Donna Kennedy-Glans, former Albertan MLA, and former CBC broadcaster Don Hill coauthored an editorial that also voiced frustration with Trudeau’s vision of the country. “Our prime minister is focused on a global agenda. Meanwhile, he and his team are setting Canada against itself…. Our prime minister’s neglect, even callousness, is driving a wedge between regions and igniting Western alienation. He’s playing with fire. Trudeau and his cabinet have been preoccupied with their global vision of how things ought to be at the expense of how things are in the country.”

The Trudeau Liberals’ disregard for the country’s diverse national interests has resulted in a new separatist Party to take western Provinces from Confederation. This week Wexit Canada Party leader Jay Hill stated, “…in the end, [federal] governments have to cater to the golden triangle of Toronto-Montreal-Ottawa and the West will never get a fair deal.” In previous interview, Hill pulls no punches: “I’m saying that this is an illegitimate government. It was elected by Ontario. Ontarians decided to re-elect Mr. Dressup despite his clear disdain for Western Canada and for our resource industries.

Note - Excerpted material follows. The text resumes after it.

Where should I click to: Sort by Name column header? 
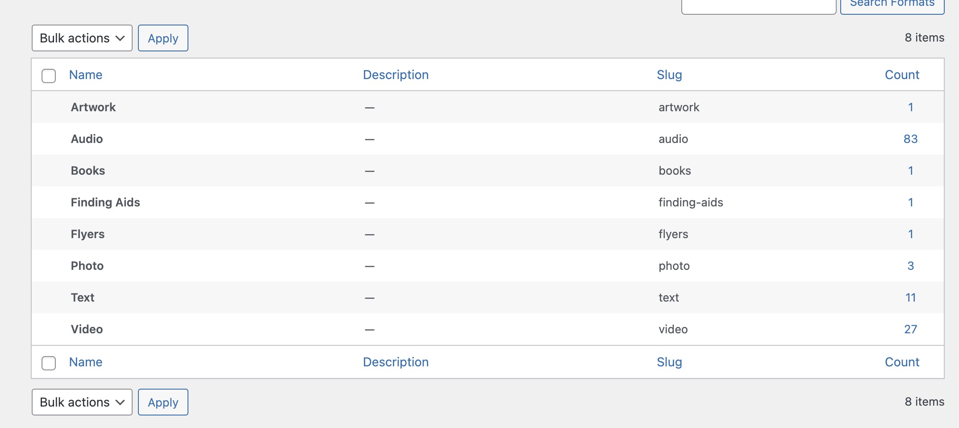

And we just simply cannot take it anymore.”

In a 2019 Sun Media editorial Candice Malcolm dissected the PM’s rejection of Canadian nationalism arguing he has devalued Canada’s racially diverse and pluralistic society for undefined globalism. Malcolm states, “Trudeau has engineered these changes and created a toxic brew in Canada: lax integration policies juxtaposed with a forced multiculturalism that downplays Canadian values and divisive identity politics that demonizes Canadian heritage and identity.”

So if Malcolm, Kay, Gormley and others are correct with their assessments of what is left of our country, it is a vast land devoid of national identifiers. Justin Trudeau’s Canada defies unifying definitions: with our embarrassing history, there are no acceptable norms or politically correct culture, no respected traditions, no legitimate mythos. We are but a mass of cosmopolitan people, gasping at some notion of globalism, without a grounding in a Nation’s past or its peoples’ efforts to get us to where we enjoy one of the best standards of living on the planet.

Oh (what once was) Canada! Enjoy your postnational Wednesday.